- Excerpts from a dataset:

Segment Open

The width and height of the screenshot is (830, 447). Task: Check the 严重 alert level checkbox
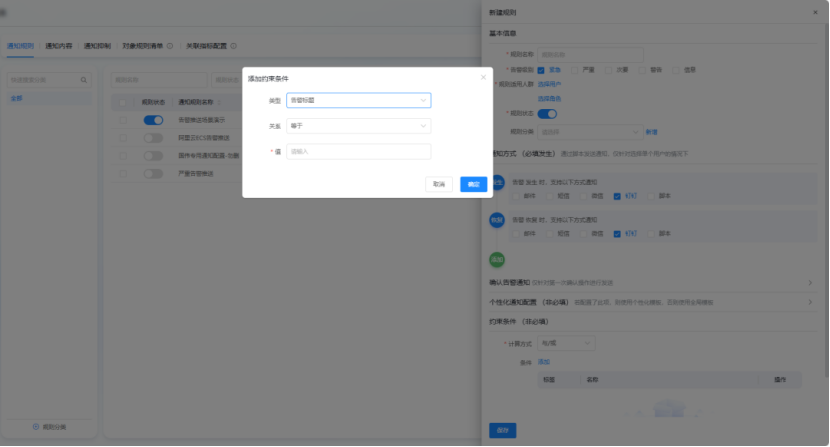click(575, 70)
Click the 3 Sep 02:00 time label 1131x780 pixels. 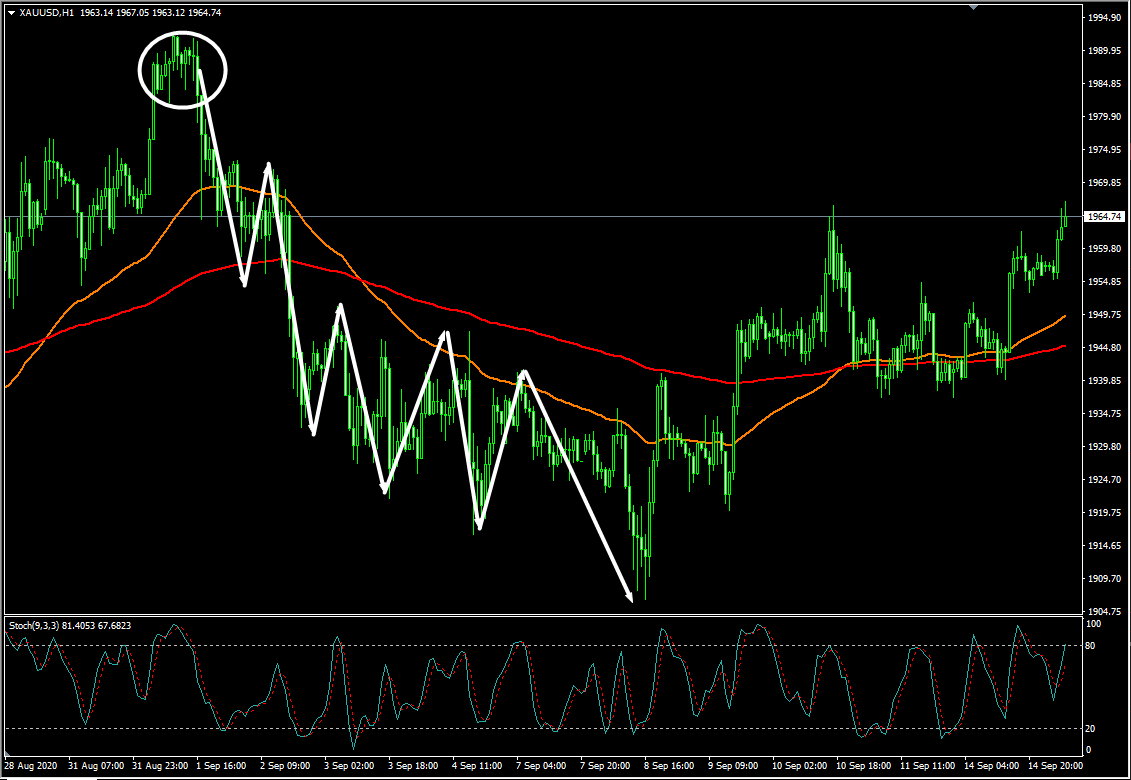[x=351, y=766]
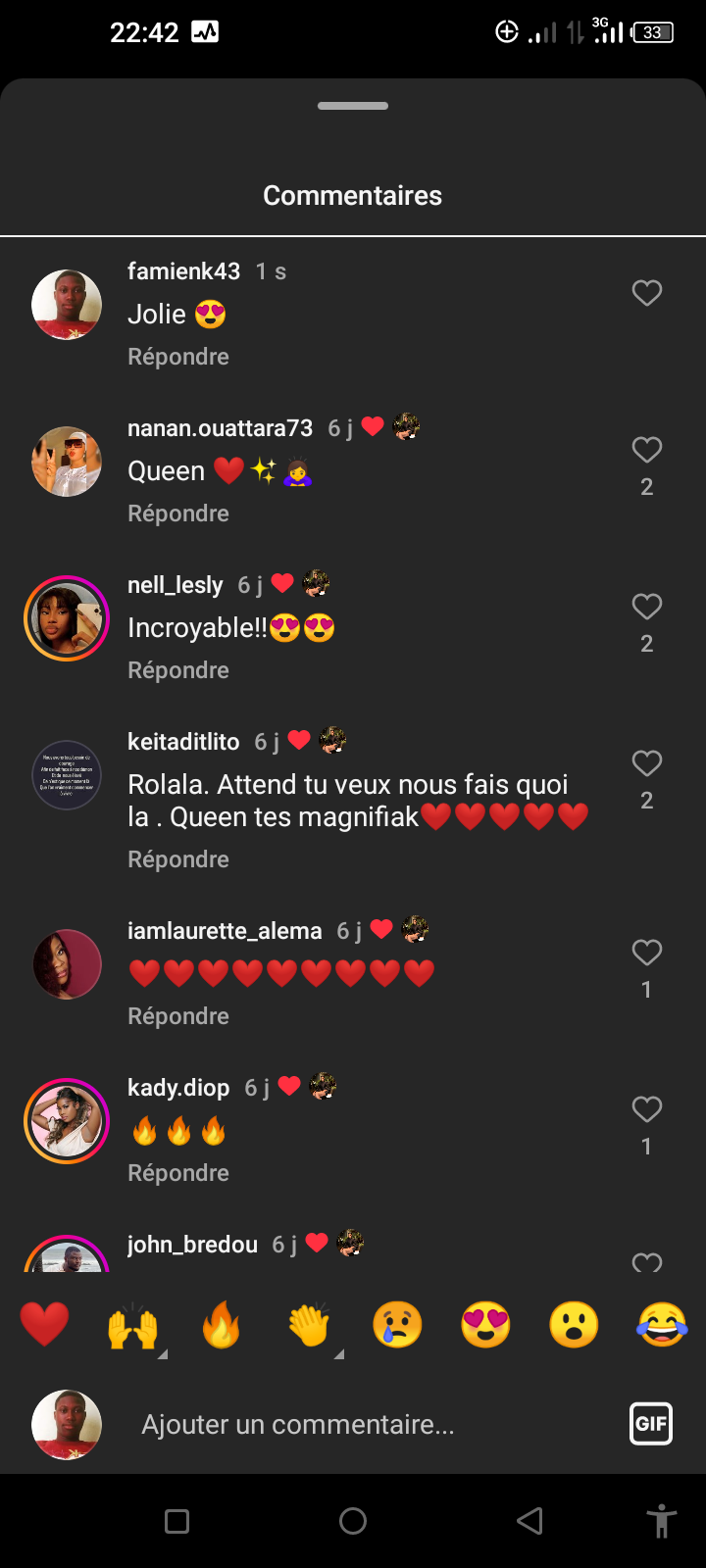
Task: Open kady.diop's story from profile picture
Action: pos(67,1121)
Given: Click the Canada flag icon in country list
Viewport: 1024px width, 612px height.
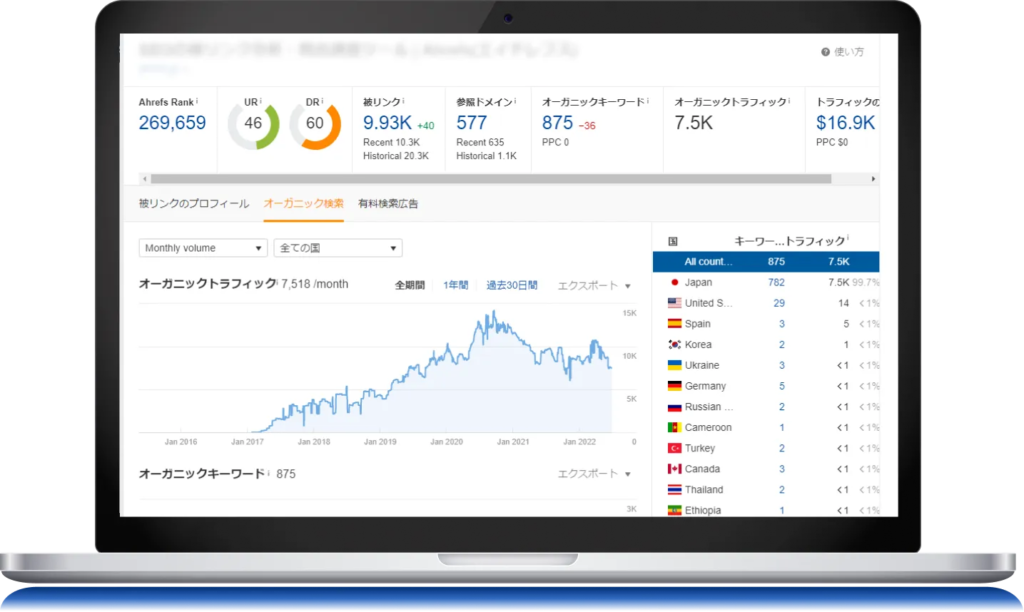Looking at the screenshot, I should [673, 469].
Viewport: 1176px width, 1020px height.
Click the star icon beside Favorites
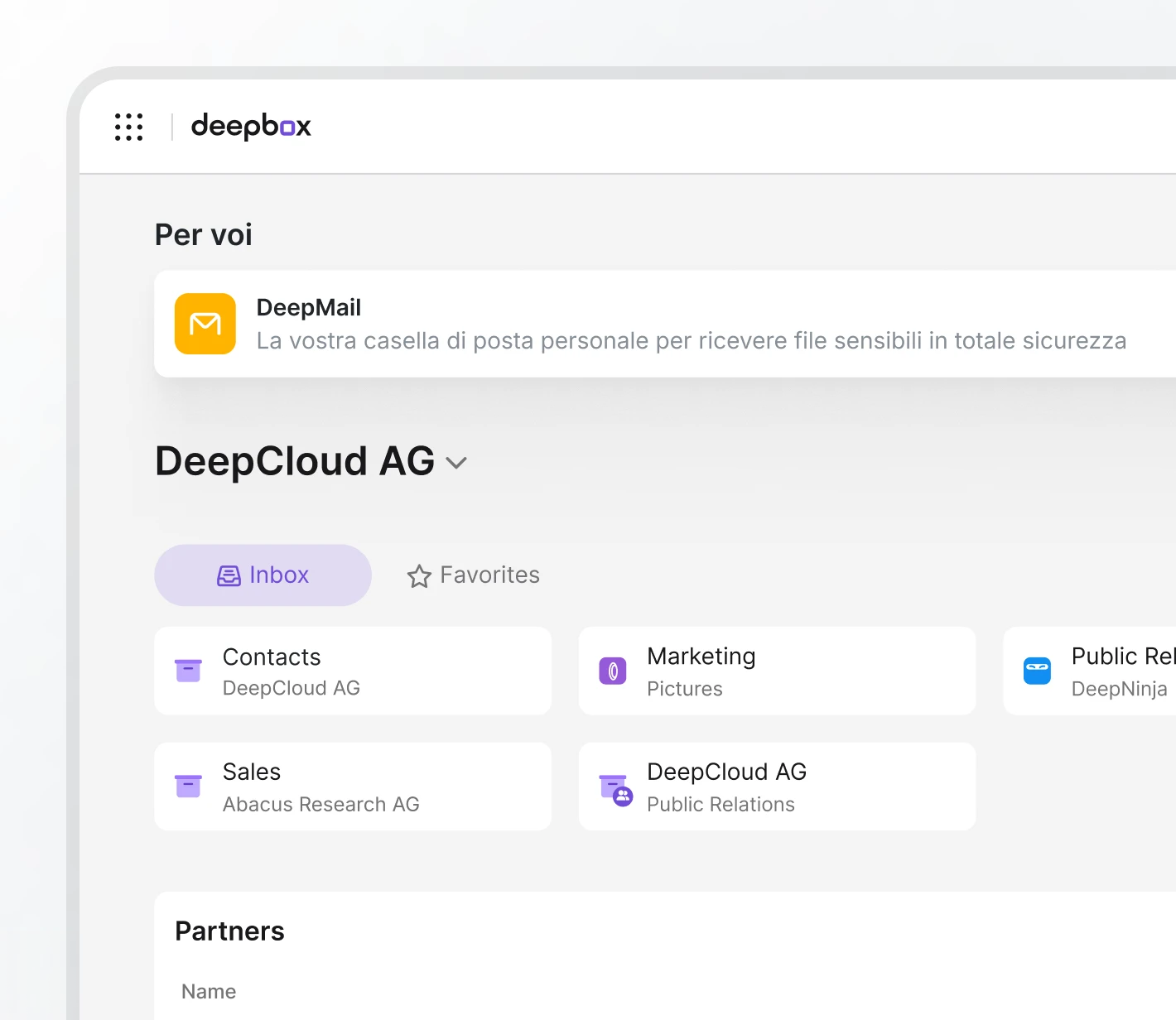pos(419,576)
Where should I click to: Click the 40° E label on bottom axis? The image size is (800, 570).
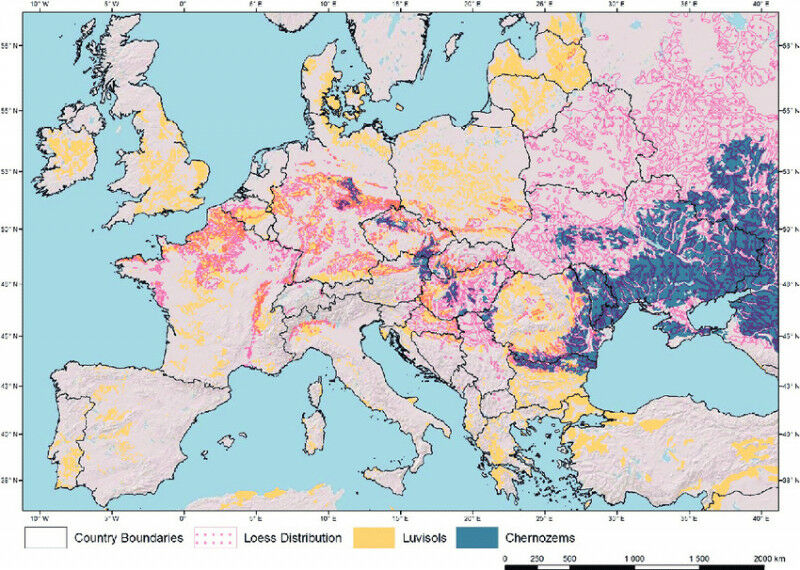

Segment Closed

- What you need to do: Every line from the one containing "Viewport: 1024px width, 612px height." through the last line of the data, both included, is to be repeated exactly; the pictures are to be left out.

- Result of the exercise:
Viewport: 1024px width, 612px height.
Looking at the screenshot, I should [673, 469].
Viewport: 1176px width, 1020px height.
Click the star icon beside Favorites
pos(419,576)
Where should I click to: Click the 40° E label on bottom axis? The image size is (800, 570).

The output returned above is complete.